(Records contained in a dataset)
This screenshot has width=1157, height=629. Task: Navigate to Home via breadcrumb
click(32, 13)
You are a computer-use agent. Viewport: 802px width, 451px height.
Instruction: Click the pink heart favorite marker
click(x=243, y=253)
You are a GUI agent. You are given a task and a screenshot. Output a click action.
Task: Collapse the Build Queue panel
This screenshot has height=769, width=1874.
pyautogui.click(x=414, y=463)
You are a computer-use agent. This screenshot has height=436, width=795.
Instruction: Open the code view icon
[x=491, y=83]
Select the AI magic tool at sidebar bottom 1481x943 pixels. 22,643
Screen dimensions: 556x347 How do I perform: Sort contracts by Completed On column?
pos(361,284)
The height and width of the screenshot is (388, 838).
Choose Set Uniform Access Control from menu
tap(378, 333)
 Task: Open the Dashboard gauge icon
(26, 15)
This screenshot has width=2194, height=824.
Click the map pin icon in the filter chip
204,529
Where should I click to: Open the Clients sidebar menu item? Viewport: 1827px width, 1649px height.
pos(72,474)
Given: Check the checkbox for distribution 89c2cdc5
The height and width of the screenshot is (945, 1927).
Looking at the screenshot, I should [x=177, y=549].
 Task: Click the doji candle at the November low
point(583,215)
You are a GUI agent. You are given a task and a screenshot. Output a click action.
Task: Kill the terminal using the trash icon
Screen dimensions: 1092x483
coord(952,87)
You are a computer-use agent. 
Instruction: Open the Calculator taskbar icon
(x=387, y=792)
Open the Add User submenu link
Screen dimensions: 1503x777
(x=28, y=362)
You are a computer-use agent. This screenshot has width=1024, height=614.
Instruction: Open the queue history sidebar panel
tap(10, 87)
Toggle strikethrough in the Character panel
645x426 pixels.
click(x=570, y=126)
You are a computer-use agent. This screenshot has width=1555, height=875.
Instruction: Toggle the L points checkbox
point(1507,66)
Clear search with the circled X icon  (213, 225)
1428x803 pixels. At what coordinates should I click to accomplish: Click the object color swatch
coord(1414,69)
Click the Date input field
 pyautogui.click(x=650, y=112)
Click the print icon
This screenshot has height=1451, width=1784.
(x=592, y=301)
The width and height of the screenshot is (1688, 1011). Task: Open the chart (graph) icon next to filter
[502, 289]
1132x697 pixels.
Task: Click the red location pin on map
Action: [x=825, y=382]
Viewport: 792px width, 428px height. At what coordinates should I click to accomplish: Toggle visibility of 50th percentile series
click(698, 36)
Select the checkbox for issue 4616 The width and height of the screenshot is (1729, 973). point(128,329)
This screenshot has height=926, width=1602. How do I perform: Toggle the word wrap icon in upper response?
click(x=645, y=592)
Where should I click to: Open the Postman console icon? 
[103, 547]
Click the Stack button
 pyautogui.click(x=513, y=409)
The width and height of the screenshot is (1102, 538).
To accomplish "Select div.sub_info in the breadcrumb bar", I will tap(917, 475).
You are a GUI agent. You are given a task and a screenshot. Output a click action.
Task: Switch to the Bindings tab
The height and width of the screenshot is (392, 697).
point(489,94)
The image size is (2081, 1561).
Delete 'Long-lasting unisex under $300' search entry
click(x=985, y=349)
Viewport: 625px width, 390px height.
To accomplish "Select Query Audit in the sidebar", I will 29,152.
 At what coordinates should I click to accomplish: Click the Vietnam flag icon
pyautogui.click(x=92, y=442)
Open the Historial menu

Problem requirements: All of the data above should be set down word for word.

Written answer:
This screenshot has width=1157, height=629. Task: Navigate to Home via breadcrumb
click(32, 13)
You are a computer-use agent. Viewport: 802px width, 451px height.
Instruction: Click the pink heart favorite marker
click(x=243, y=253)
You are a GUI agent. You are given a task and a screenshot. Output a click action.
Task: Collapse the Build Queue panel
This screenshot has height=769, width=1874.
pyautogui.click(x=414, y=463)
You are a computer-use agent. This screenshot has height=436, width=795.
Instruction: Open the code view icon
[x=491, y=83]
Select the AI magic tool at sidebar bottom 1481x943 pixels. 22,643
Screen dimensions: 556x347 How do I perform: Sort contracts by Completed On column?
pos(361,284)
The height and width of the screenshot is (388, 838).
Choose Set Uniform Access Control from menu
tap(378, 333)
 Task: Open the Dashboard gauge icon
(26, 15)
This screenshot has width=2194, height=824.
Click the map pin icon in the filter chip
204,529
Where should I click to: Open the Clients sidebar menu item? Viewport: 1827px width, 1649px height.
pos(72,474)
Given: Check the checkbox for distribution 89c2cdc5
The height and width of the screenshot is (945, 1927).
Looking at the screenshot, I should [x=177, y=549].
 Task: Click the doji candle at the November low
point(583,215)
You are a GUI agent. You are given a task and a screenshot. Output a click action.
Task: Kill the terminal using the trash icon
Screen dimensions: 1092x483
coord(952,87)
You are a computer-use agent. 
Instruction: Open the Calculator taskbar icon
(x=387, y=792)
Open the Add User submenu link
Screen dimensions: 1503x777
(x=28, y=362)
You are a computer-use agent. This screenshot has width=1024, height=614.
Instruction: Open the queue history sidebar panel
tap(10, 87)
Toggle strikethrough in the Character panel
645x426 pixels.
click(x=570, y=126)
You are a computer-use agent. This screenshot has width=1555, height=875.
Instruction: Toggle the L points checkbox
point(1507,66)
Clear search with the circled X icon  (213, 225)
1428x803 pixels. At what coordinates should I click to accomplish: Click the object color swatch
coord(1414,69)
Click the Date input field
 pyautogui.click(x=650, y=112)
Click the print icon
This screenshot has height=1451, width=1784.
(x=592, y=301)
The width and height of the screenshot is (1688, 1011). Task: Open the chart (graph) icon next to filter
[502, 289]
1132x697 pixels.
Task: Click the red location pin on map
Action: [x=825, y=382]
Viewport: 792px width, 428px height. At what coordinates should I click to accomplish: Toggle visibility of 50th percentile series
click(698, 36)
Select the checkbox for issue 4616 The width and height of the screenshot is (1729, 973). point(128,329)
This screenshot has height=926, width=1602. How do I perform: Toggle the word wrap icon in upper response?
click(x=645, y=592)
Where should I click to: Open the Postman console icon? 
[103, 547]
Click the Stack button
 pyautogui.click(x=513, y=409)
The width and height of the screenshot is (1102, 538).
To accomplish "Select div.sub_info in the breadcrumb bar", I will tap(917, 475).
You are a GUI agent. You are given a task and a screenshot. Output a click action.
Task: Switch to the Bindings tab
The height and width of the screenshot is (392, 697).
point(489,94)
The image size is (2081, 1561).
Delete 'Long-lasting unisex under $300' search entry
click(x=985, y=349)
Viewport: 625px width, 390px height.
To accomplish "Select Query Audit in the sidebar", I will 29,152.
 At what coordinates should I click to accomplish: Click the Vietnam flag icon
pyautogui.click(x=92, y=442)
Open the Historial menu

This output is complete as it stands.